▶ _TASK PROMPT_:
Go through the records and set each one down exactly, skipping any picture.

(Stored dataset items)
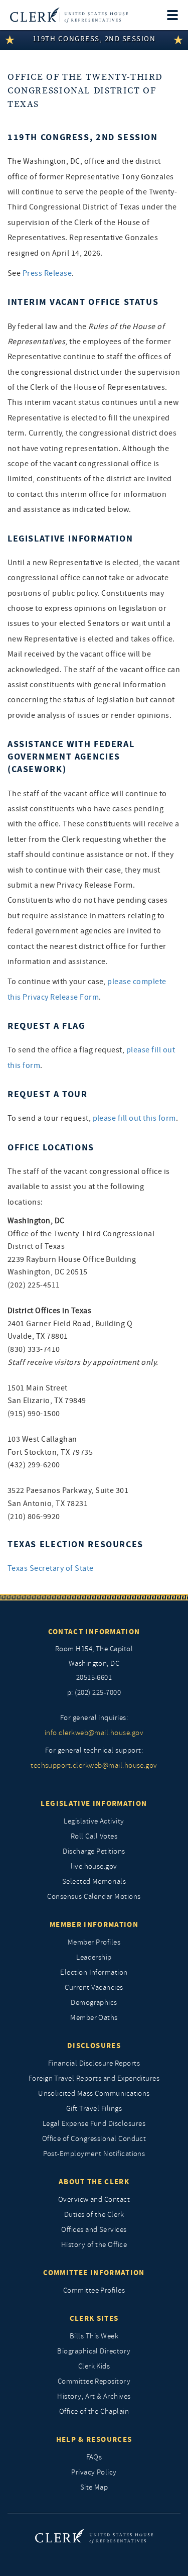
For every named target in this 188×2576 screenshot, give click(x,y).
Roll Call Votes (94, 1836)
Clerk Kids (94, 2366)
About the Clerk (94, 2182)
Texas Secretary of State (51, 1568)
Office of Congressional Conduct (94, 2138)
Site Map (94, 2487)
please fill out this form (134, 1118)
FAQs (94, 2457)
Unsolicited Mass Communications (94, 2093)
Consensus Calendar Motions (93, 1896)
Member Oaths (94, 2017)
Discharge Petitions (94, 1851)
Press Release (47, 273)
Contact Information (94, 1632)
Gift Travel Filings (94, 2108)
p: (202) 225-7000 (94, 1692)
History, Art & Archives (93, 2396)
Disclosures (94, 2046)
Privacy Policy (94, 2472)
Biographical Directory (94, 2351)
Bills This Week (94, 2336)
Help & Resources (94, 2439)
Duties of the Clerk (94, 2214)
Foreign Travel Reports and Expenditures (94, 2078)
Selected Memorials (94, 1881)
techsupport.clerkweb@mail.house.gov (94, 1765)
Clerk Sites (94, 2318)
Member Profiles (94, 1942)
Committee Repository (94, 2381)
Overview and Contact (94, 2199)
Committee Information (93, 2273)
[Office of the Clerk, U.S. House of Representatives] (69, 15)
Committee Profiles (94, 2290)
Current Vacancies (94, 1987)
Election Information (94, 1972)
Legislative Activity (94, 1821)
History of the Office (94, 2244)
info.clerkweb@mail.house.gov (94, 1733)
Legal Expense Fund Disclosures (94, 2123)
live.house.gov (94, 1866)
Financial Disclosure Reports (94, 2063)
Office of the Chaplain (94, 2411)
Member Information (94, 1924)
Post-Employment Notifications (94, 2154)
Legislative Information (94, 1803)
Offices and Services (94, 2229)
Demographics (94, 2002)
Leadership (94, 1957)
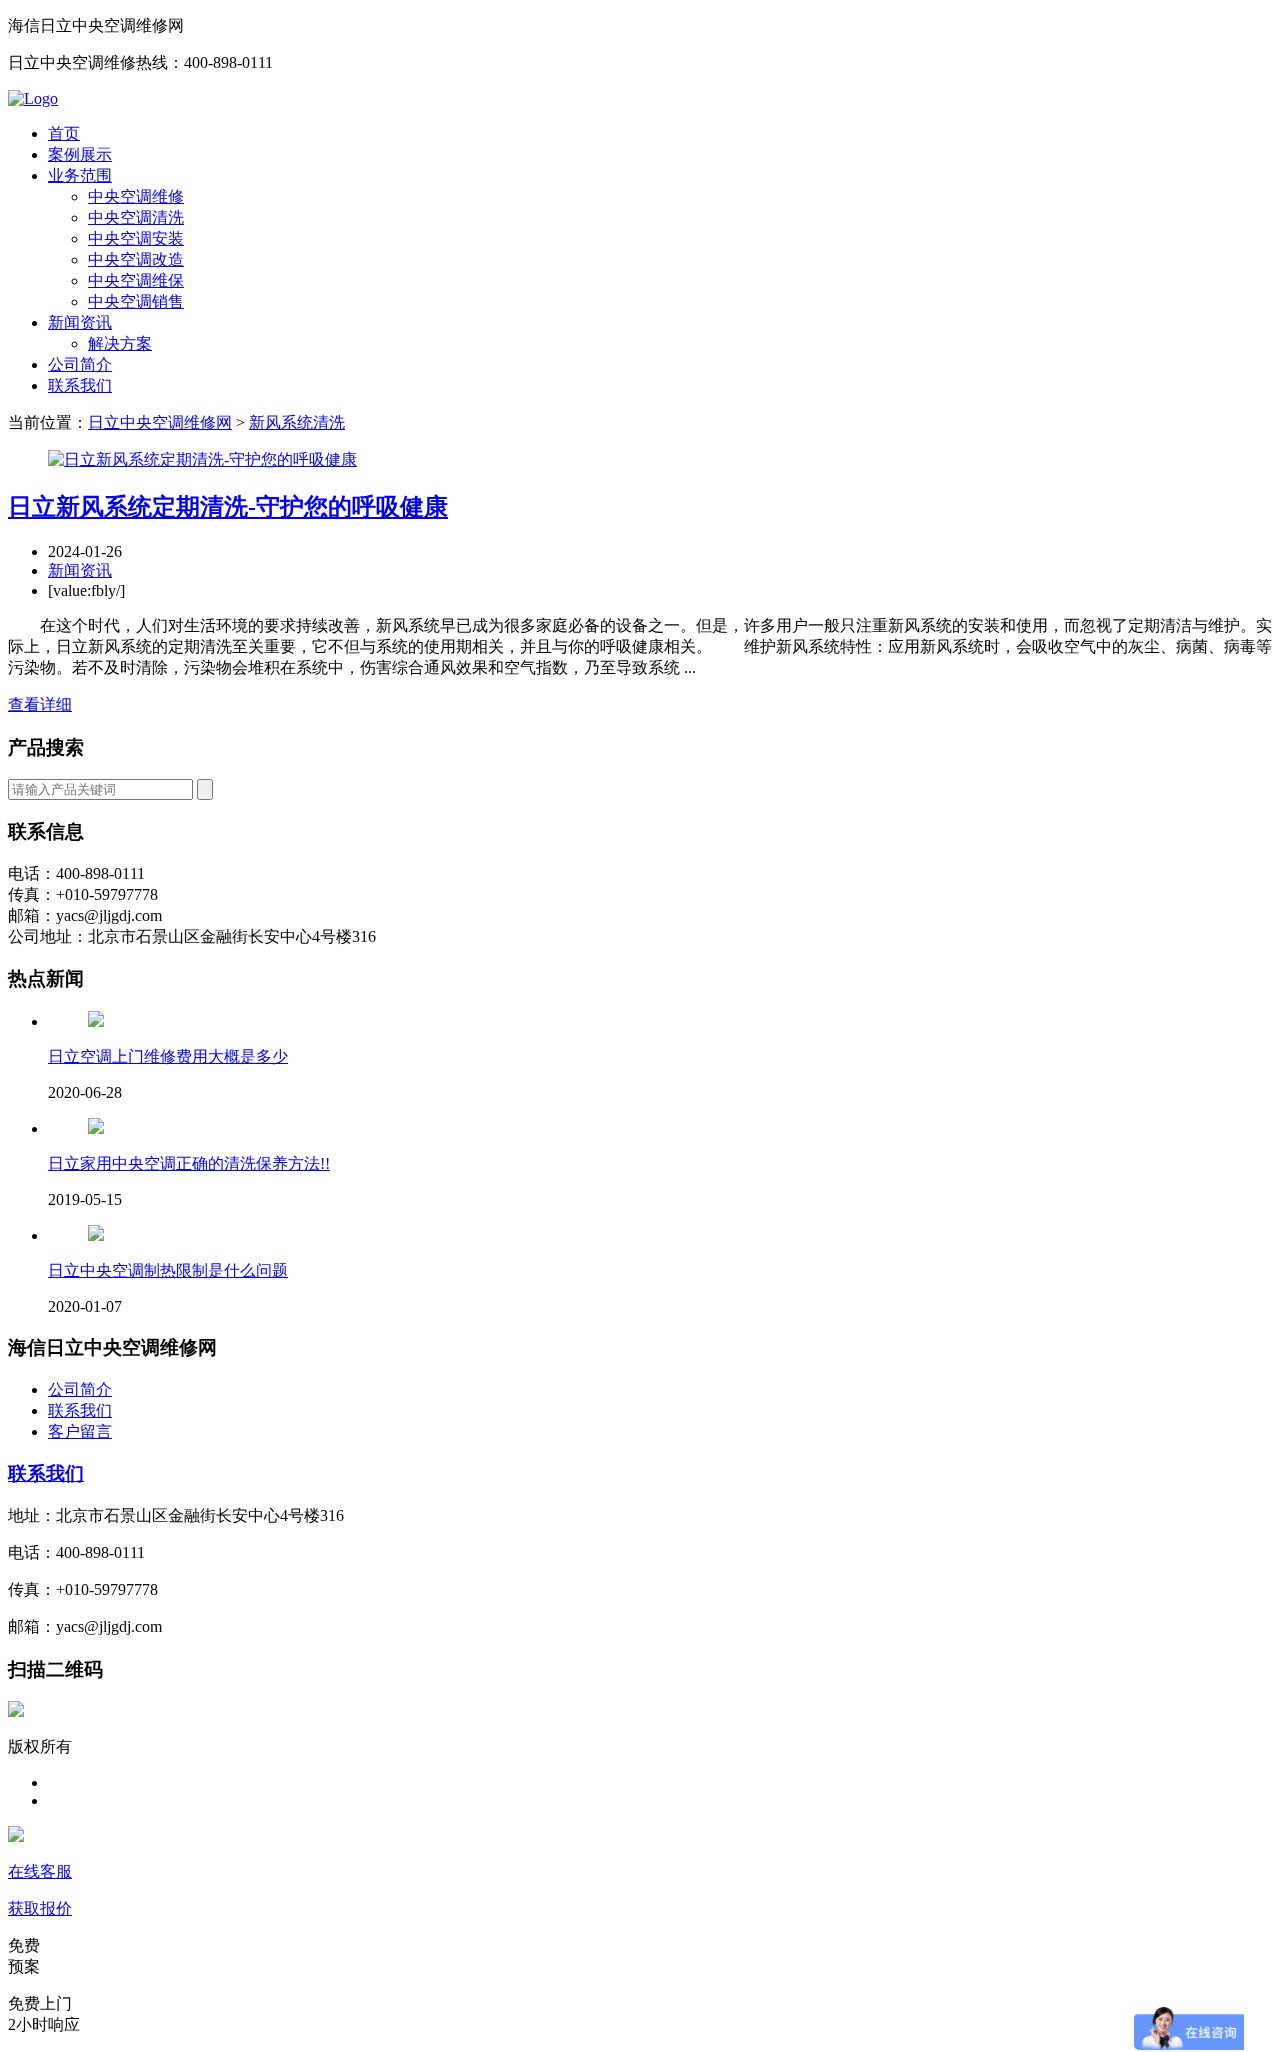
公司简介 (80, 364)
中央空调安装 (136, 238)
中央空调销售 (136, 301)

▶ _YOUR RESPONSE_:
For every named target in this 188×2576 screenshot, give click(x,y).
Roll Call Votes (94, 1836)
Clerk Kids (94, 2366)
About the Clerk (94, 2182)
Texas Secretary of State (51, 1568)
Office of Congressional Conduct (94, 2138)
Site Map (94, 2487)
please fill out this form (134, 1118)
FAQs (94, 2457)
Unsolicited Mass Communications (94, 2093)
Consensus Calendar Motions (93, 1896)
Member Oaths (94, 2017)
Discharge Petitions (94, 1851)
Press Release (47, 273)
Contact Information (94, 1632)
Gift Travel Filings (94, 2108)
p: (202) 225-7000 (94, 1692)
History, Art & Archives (93, 2396)
Disclosures (94, 2046)
Privacy Policy (94, 2472)
Biographical Directory (94, 2351)
Bills This Week (94, 2336)
Help & Resources (94, 2439)
Duties of the Clerk (94, 2214)
Foreign Travel Reports and Expenditures (94, 2078)
Selected Memorials (94, 1881)
techsupport.clerkweb@mail.house.gov (94, 1765)
Clerk Sites (94, 2318)
Member Profiles (94, 1942)
Committee Repository (94, 2381)
Overview and Contact (94, 2199)
Committee Information (93, 2273)
[Office of the Clerk, U.S. House of Representatives] (69, 15)
Committee Profiles (94, 2290)
Current Vacancies (94, 1987)
Election Information (94, 1972)
Legislative Activity (94, 1821)
History of the Office (94, 2244)
info.clerkweb@mail.house.gov (94, 1733)
Legal Expense Fund Disclosures (94, 2123)
live.house.gov (94, 1866)
Financial Disclosure Reports (94, 2063)
Office of the Chaplain (94, 2411)
Member Information (94, 1924)
Post-Employment Notifications (94, 2154)
Legislative Information (94, 1803)
Offices and Services (94, 2229)
Demographics (94, 2002)
Leadership (94, 1957)
公司简介 (80, 364)
中央空调安装 (136, 238)
中央空调销售 (136, 301)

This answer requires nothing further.